Cloudflare asserts this was a sophisticated attack targeting employees and systems in such a way that we believe most organizations would be likely to be breached.
On July 20, over less than 1 minute, at least 76 employees received text messages on their personal and work phones. Even some employees’ family members were targeted.
Intricate Use Of Deception
Alert!! Your Cloudflare schedule has been updated, Please tap Cloudflare-okta.com [malicious link] to view your changes, the text messages received by employees read.
Cloudflare hasn’t yet determined how the attacker assembled the list of employees’ phone numbers but reviewed access logs and found no sign of compromise.
Phishing messages came from four phone numbers associated with T-Mobile-issued SIM cards and pointed to an official-looking phishing domain registered less than 40 minutes before the phishing campaign began.
Cloudflare uses Okta as its identity provider. The phishing page was designed to look identical to a legitimate Okta login page and prompted visitors to enter their username and password.
Failed Attempts Attack
We confirmed that three Cloudflare employees fell for the phishing message and entered their credentials.
Every employee at the company is issued a FIDO2-compliant security key from a vendor like YubiKey.

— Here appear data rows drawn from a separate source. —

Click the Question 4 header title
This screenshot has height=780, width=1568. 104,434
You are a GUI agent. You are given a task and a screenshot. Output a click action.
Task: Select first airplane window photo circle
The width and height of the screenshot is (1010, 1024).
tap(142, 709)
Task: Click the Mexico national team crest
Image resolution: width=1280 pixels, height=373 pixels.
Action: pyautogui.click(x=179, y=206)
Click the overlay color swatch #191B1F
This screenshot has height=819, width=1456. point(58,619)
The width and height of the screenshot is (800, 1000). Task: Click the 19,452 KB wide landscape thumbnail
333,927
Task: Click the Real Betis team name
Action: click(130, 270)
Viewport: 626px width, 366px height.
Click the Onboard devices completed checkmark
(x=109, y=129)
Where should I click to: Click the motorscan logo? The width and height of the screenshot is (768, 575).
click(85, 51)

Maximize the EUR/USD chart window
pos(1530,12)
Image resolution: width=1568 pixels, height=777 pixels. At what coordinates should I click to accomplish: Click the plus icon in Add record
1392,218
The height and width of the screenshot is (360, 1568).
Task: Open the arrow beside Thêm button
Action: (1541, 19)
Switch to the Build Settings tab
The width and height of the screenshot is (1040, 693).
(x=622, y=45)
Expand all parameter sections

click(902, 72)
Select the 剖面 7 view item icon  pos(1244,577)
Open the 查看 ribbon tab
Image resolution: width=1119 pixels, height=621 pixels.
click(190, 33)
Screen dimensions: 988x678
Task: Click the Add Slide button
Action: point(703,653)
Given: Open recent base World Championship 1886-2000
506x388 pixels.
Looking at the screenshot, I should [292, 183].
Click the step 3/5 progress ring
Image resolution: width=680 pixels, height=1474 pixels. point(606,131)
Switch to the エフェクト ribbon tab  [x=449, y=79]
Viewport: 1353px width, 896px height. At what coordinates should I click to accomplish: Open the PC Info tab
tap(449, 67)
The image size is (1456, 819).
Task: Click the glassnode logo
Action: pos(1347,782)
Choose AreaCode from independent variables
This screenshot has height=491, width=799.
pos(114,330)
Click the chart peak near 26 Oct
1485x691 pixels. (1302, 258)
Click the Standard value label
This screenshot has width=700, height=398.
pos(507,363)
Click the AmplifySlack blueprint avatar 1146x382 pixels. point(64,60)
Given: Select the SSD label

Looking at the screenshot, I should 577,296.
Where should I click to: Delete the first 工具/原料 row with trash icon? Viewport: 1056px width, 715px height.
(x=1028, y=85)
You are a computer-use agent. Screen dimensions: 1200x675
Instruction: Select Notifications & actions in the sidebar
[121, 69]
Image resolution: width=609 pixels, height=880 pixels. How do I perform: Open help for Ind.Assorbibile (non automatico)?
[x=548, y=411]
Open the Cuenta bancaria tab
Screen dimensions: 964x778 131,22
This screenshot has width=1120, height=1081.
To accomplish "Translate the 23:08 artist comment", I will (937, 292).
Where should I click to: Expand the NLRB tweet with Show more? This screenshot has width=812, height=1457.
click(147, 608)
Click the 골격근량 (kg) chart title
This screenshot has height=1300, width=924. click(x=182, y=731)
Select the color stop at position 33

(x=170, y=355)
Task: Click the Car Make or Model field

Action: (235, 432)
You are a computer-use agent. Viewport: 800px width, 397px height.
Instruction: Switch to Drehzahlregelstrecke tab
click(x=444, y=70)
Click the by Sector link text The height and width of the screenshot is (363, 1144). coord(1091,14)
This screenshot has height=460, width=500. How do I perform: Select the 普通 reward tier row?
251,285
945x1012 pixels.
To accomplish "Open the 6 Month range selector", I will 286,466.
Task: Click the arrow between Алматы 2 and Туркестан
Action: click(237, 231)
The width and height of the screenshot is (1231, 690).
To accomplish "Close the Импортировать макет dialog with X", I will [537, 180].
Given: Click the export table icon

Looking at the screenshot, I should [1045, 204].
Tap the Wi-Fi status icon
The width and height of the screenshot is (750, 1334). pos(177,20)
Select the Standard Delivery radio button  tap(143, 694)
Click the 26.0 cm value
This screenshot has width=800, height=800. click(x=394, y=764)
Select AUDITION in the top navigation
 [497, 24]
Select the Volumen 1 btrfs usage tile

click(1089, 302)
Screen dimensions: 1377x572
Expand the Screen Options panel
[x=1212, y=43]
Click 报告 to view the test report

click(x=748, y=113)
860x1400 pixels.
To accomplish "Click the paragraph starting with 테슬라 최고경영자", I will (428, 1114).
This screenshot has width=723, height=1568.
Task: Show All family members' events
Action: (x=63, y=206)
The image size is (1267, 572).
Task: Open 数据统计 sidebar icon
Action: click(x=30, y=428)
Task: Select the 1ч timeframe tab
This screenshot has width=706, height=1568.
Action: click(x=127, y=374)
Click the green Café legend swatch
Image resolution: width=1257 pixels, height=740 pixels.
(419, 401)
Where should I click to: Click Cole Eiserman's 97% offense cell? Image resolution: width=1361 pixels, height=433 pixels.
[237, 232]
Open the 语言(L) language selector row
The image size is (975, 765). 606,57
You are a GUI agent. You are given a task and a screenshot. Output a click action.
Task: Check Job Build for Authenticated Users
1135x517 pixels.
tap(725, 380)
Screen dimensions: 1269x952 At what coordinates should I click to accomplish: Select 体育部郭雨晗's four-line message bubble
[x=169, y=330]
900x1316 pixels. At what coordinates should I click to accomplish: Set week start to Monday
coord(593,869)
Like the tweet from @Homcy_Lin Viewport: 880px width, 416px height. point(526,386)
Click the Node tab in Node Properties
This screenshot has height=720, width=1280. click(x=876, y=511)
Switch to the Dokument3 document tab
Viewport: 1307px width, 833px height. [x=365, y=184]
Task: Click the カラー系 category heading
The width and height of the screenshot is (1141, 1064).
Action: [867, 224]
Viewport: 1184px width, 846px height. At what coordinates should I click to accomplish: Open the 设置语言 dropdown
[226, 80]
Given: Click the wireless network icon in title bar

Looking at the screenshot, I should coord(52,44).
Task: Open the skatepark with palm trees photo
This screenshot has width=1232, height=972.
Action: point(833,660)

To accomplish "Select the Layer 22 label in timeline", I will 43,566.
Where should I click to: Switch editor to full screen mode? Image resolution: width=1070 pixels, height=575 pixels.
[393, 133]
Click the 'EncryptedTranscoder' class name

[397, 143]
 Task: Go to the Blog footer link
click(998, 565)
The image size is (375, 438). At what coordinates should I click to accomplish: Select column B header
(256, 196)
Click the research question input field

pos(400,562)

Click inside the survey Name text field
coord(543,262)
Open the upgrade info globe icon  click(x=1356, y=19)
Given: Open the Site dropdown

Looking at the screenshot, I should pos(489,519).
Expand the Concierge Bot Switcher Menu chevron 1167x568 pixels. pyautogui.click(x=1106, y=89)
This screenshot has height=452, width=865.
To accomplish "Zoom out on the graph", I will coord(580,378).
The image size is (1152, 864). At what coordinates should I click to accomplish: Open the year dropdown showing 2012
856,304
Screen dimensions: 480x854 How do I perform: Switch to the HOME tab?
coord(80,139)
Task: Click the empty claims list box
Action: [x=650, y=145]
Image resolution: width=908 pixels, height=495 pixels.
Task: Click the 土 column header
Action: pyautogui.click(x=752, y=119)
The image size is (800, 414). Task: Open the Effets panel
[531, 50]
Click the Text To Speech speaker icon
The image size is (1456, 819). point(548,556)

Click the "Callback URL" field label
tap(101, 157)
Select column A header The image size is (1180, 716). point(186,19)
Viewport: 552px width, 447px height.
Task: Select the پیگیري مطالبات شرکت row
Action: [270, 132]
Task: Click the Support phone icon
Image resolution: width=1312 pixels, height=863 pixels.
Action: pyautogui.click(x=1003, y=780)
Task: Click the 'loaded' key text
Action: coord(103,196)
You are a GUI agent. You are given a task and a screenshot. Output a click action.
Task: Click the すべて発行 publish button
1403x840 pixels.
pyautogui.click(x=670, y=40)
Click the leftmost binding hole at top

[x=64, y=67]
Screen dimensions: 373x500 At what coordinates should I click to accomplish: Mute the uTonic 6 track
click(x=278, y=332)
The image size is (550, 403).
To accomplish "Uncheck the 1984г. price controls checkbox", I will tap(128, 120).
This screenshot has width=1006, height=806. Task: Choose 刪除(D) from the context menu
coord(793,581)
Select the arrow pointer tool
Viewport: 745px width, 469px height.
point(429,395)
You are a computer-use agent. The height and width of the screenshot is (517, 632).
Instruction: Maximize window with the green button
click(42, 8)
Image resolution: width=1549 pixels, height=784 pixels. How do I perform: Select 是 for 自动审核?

Cloudflare stated Since the hard keys are tied to users and implement origin binding, even a sophisticated, real-time phishing operation like this cannot gather the information necessary to log in to any of our systems.
While the assailant strived to log in to our systems with the compromised username and password credentials, they could not get past the hard key requirement.
Twilio data infringement
Phishers fooled some Twilio employees into providing their credentials and then used them to gain access to the company’s internal systems.
Twilio said, More specifically, current and former employees recently reported receiving text messages purporting to be from our IT department.
Conventional text bodies indicated that the employee’s passwords had expired, that their schedule had changed, and that they needed to log in to a URL the attacker controls.
The text messages originated from US carrier networks. We worked with the US carriers to shut down the actors and worked with the hosting providers serving the malicious URLs to shut those accounts down.